1000 FAQs, 500 tutorials and explanatory videos. Here, there are only solutions!
Configuring or customizing the HSTS of a website/hosting
This guide explains how to disable or set HSTS for a website. When HSTS is enabled for a website, the server tells site visitors (if their web browser is compatible) to replace all non-secure links with secure links. For example, http://www.example.com/a/page/ is automatically replaced by https://www.example.com/a/page/
After a SSL certificate has been enabled on a website, HSTS is configured as follows:
max-age=16000000
Disabling HSTS
1. with a CMS (WordPress, Joomla, etc.)
The following line must be included in all the pages generated by the CMS:
header( 'Strict-Transport-Security: max-age=0;' );
For WordPress, this command can, for example, be added in the functions.php file of your theme:
add_action ('send_headers', 'add_header_xua' );
function add_header_xua() {
header( 'Strict-Transport-Security: max-age=0;' );
}
For more details on WordPress: https://codex.wordpress.org/Plugin_API/Action_Reference/send_headers
2. with a PHP site
The following line must be included on all php pages:
header( 'Strict-Transport-Security: max-age=0;' );
To do this without having to change every php page on a site, the command auto_prepend_file can be used in the .user.ini file of the site concerned:
auto_prepend_file=/home/clients/xxxx/web/hsts_disable.php
... with the following hsts_disable.php file:
header( 'Strict-Transport-Security: max-age=0;' );
3. with a site with static content (non PHP)
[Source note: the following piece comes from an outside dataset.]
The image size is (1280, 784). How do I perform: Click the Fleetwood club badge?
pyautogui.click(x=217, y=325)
It is necessary to include this header in the .htaccess file:
# BEGIN DISABLE HSTS
Header always set Strict-Transport-Security "max-age=0; includeSubDomains;"
# END DISABLE HSTS
Customizing the HSTS
The default value can be modified in the php files of your website using the following command:
header( 'Strict-Transport-Security: max-age=X; includeSubdomains; preload' );
(X being the number of seconds required)
Enabling HSTS for all the sub-domains hosted
includeSubDomains; is enabled by default and, as its name suggests, will include the subdomains in the "Strict Transport Security".
When visitors go to a non-secure subdomain, the browser will automatically redirect to the HTTPS and trigger a security error.
If this behaviour is not wanted, this header must be removed.
Deleting the HSTS cache from your browser
- In Chrome, type chrome://net-internals/#hsts
- Enter the domain name in the text field in the "Delete domain security policies" section
- Click on Delete
- Enter the domain name in the text field for the "Query HSTS" section
- Click on Query
- The response must be "Not found"
- With Safari, start by closing the browser
- Delete the ~/Library/Cookies/HSTS.plist file
- Reopen Safari
- With Firefox, close all tabs
- Open the Firefox menu and click on History / Show history.
- Look for the page for which you want to delete the HSTS options
- Right-click on one of the corresponding entries
- Choose Forget this site